* [TASK INSTRUCTIONS]:
• a. According to the issue about beta coalescent times, at what value of alpha does the bias start to be noticeable?
• b. Copy out the part of the issue about beta coalescent times starting with "There appears to" and going on through "closer to 2.".
• c. Extend the issue about beta coalescent times from where it stops.

* [EXTRACT PROVIDED]:
###

Discrepancy between expected and observed coalescence time in beta coalescent for large values of alpha

Sendrowski commented 4 months ago

Hey!

There appears to be an upward bias in the simulated coalescence times of the beta coalescent. This is relative to my expectation based on the time scaling provided in the documentation. The bias starts to be noticeable from alpha=1.8 and increases substantially for values closer to 2.

Relative error between observed and expected coalescent times plotted against alpha:

Code to generate figure:

import multiprocessing as mp

import matplotlib.pyplot as plt
import msprime
import numpy as np
import scipy

def compute_beta_timescale(pop_size, alpha, ploidy):
    """
    Compute the generation time for the beta coalescent exactly as done in msprime when testing.
    https://github.com/tskit-dev/msprime/blob/804e0361c4f8b5f5051a9fbf411054ee8be3426a/verification.py#L3447
    """

    if ploidy > 1:
        N = pop_size / 2
        m = 2 + np.exp(
            alpha * np.log(2) + (1 - alpha) * np.log(3) - np.log(alpha - 1)

###

* [SOURCE DATA]:

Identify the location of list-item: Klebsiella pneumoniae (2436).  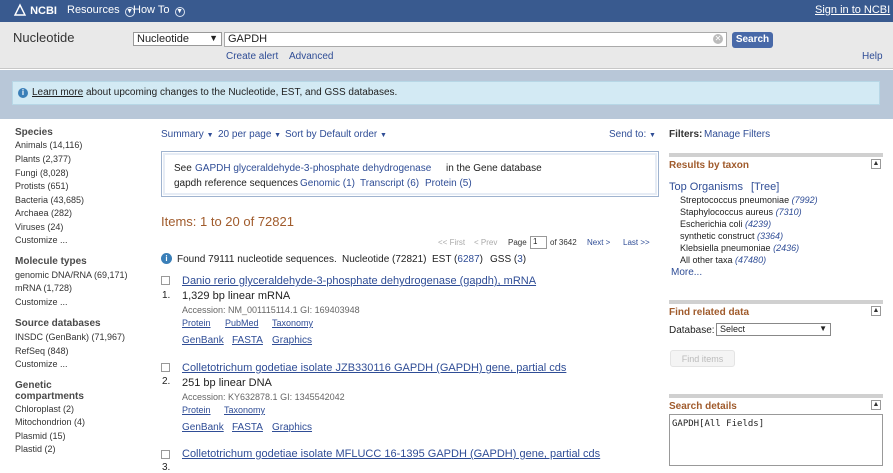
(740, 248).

###

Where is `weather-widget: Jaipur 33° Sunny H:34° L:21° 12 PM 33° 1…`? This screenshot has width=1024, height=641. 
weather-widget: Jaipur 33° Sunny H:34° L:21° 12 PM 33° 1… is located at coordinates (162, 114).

###

* [ACTIVITY ANSWERS]:
• a. At alpha=1.8.

• b.
There appears to be an upward bias in the simulated coalescence times of the beta coalescent. This is relative to my expectation based on the time scaling provided in the documentation. The bias starts to be noticeable from alpha=1.8 and increases substantially for values closer to 2.

• c.
        )
    else:
        N = pop_size
        m = 1 + np.exp((1 - alpha) * np.log(2) - np.log(alpha - 1))
    ret = np.exp(
        alpha * np.log(m)
        + (alpha - 1) * np.log(N)
        - np.log(alpha)
        - scipy.special.betaln(2 - alpha, alpha)
    )
    return ret

def simulate_tree_height(alpha):
    """
    Simulate genealogies under the beta coalescent and compute the average tree height.
    Since we only have two lineages, the coalescence time should coincide with `compute_beta_timescale ()`.
    """

    # simulate genealogies under the beta coalescent
    g = msprime.sim_ancestry(
        samples=2,
        num_replicates=100000,
        model=msprime.BetaCoalescent(alpha=alpha),
        ploidy=1
    )

    return np.mean([ts.first().total_branch_length / 2 for ts in g])

if __name__ == "__main__":
    alphas = np.linspace(1.99, 1.999, 30)

    # simulate average tree heights in parallel
    with mp.Pool() as pool:
        heights_observed = np.array(pool.map(simulate_tree_height, alphas))

    # compute theoretical tree heights
    heights_theoretical = np.array([compute_beta_timescale(1, alpha, 1) for alpha in alphas])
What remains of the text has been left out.